Cases of High Fever, Dengue & Malaria Burden Health Infrastructure in Rural Uttar Pradesh
The surge in the number of patients with high fever in parts of rural Uttar Pradesh has burdened the healthcare infrastructure. The district hospitals are flooded with such patients as their caregivers are not preferring the local health centres and taking them straight to the district hospitals.
Virendra Singh & Ramji Mishra 13 Oct 2023 2:13 PM GMT
On October 10, Chiraiya village in Barabanki district of Uttar Pradesh wore a desolate look as silent mourners stood outside the home of Priyanshi, a six-year-old, who had died of a fever.
“When we took her to Shraddha Hospital in Barabanki, there was a crowd of people there and we couldn’t get her admitted as there were no beds available. We then took her to a private hospital in Lucknow, but we could not save her life,” Phool Raj, the 40-year-old uncle of Priyanshi, told Gaon Connection.
Priyanshi died of internal bleeding in her lungs. She was amongst dozens of children in her village who were laid low with fever.
“The entire village is down with fever. There’s hardly any household without a family member who is unwell. My five-year-old son is also having a fever. I fear for his life now, seeing Priyanshi like this scares me…,” Savitri Devi, a resident of Chiraiya village told Gaon Connection.
“I have never seen such an outbreak of dengue, malaria and fever in the village before,” she added. Village after village in Barabanki, Sitapur and Shahjahanpur districts are witnessing a crisis like never before.
Things have taken a turn for the worse because of inadequate medical support in the villages. Devi, for instance Devi is getting her son treated by a jholachhap doctor [rural health practitioner] in Belhara town.
“The samudaayik swasthya kendra [community health centre] is 15 kilometres away and the district hospital is about 40 kilometres away. My relatives told me that it is crowded with people. So, I prefer to get my son treated in Belhara itself,” she said.
Avneesh Chaudhary, who is in charge of the community health centre in Barabanki’s Fatehpur block acknowledged that there was a surge in the number of patients.
“Patients are showing up with various types of fevers. There’s dengue, typhoid, and malaria. We have sent teams to the villages to distribute medicines and test the people for infections,” Chaudhary told Gaon Connection.
Meanwhile, according to DK Srivastava, the upper chief medical officer in Barabanki district, test facilities to detect malaria and dengue are available across the seven CHCs in the district.
“A change of season is also responsible for the surge in cases. I would like to appeal to the villagers to seek treatment at the CHCs rather than the district hospital as it is already overburdened. Patients lose out on critical time because of the time spent in travelling to distant city hospitals when they can be treated at the local health centres,” Srivastava told Gaon Connection.
From October 17, teams of ASHA workers [accredited social health activists] will visit the villages to check for dengue and malaria cases and ensure that there are no stagnant pools of water in the villages that can become a breeding ground for mosquitoes.
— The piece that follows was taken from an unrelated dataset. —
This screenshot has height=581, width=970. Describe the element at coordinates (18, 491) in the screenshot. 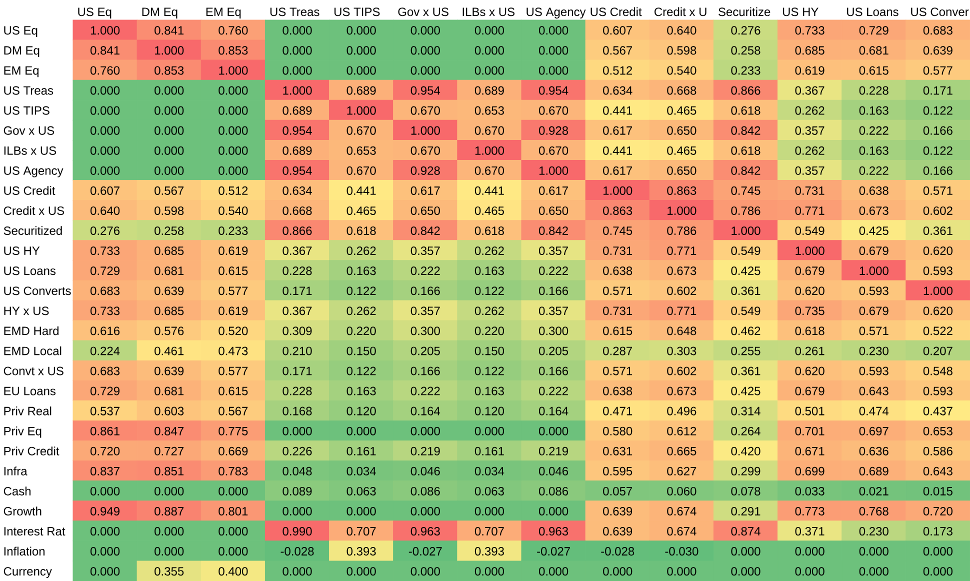

I see `y-tick-label: Cash` at that location.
An ASHA worker who was at the district hospital at Barabanki to get her son treated for dengue, said she had never encountered so many fever cases in her village at the same time before.
“Every other house has someone with fever. My son has dengue too,” Reshma Devi, the ASHA from Chandauli village, told Gaon Connection.
‘Number of patients increased by thrice’
About 100 kilometres away from the district hospital in Barabanki, a doctor working at the community health centre in Shahjhanpur’s Sindhauli block told Gaon Connection that the number of patients had almost tripled.
“On an average there were about 300 people visiting the centre for treatment every day. For the past two weeks, the number has surged to more than 800 patients. We are equipped to treat dengue and malaria cases. There was a patient of dengue admitted here but we have referred him to the district hospital now,” Gaurav Saxena, a junior resident doctor at the health centre told Gaon Connection.
“Districts such as Lucknow, Unnao, Barabanki, Sitapur, and Shahjahanpur are known for outbreaks of vector borne diseases in September-October,” Rohtas Kumar, the chief medical officer of Hardoi district told Gaon Connection.
“We are stocked up on medicines to deal with dengue or malaria and the district administration is ready for any major outbreak. I am aware that Barabanki district is facing a huge crisis and we are ready to respond if a similar problem arises in Shahjahanpur,” Kumar said.
In Badaun district, the chief medical officer stated that such spikes in cases of fever are an annual affair but the administration has already reserved hospital beds to stay prepared in advance.
“The CHCs have been instructed to keep at least five beds ready for a spike in fever cases and the district hospital has 30 such beds ready,” Pradip Varshney, Badaun CMO, told Gaon Connection.
Similar arrangements have been made in Mirzapur district where 60 beds have been dedicated for dengue patients at the Maa Vindhyavasini Autonomous State Medical College.
“At least 1,200 patients complaining of high fever are coming to this hospital. The symptoms include stomach ache, coughing, sneezing, cold, and body ache,” RB Kamal, the principal of the medical college told Gaon Connection.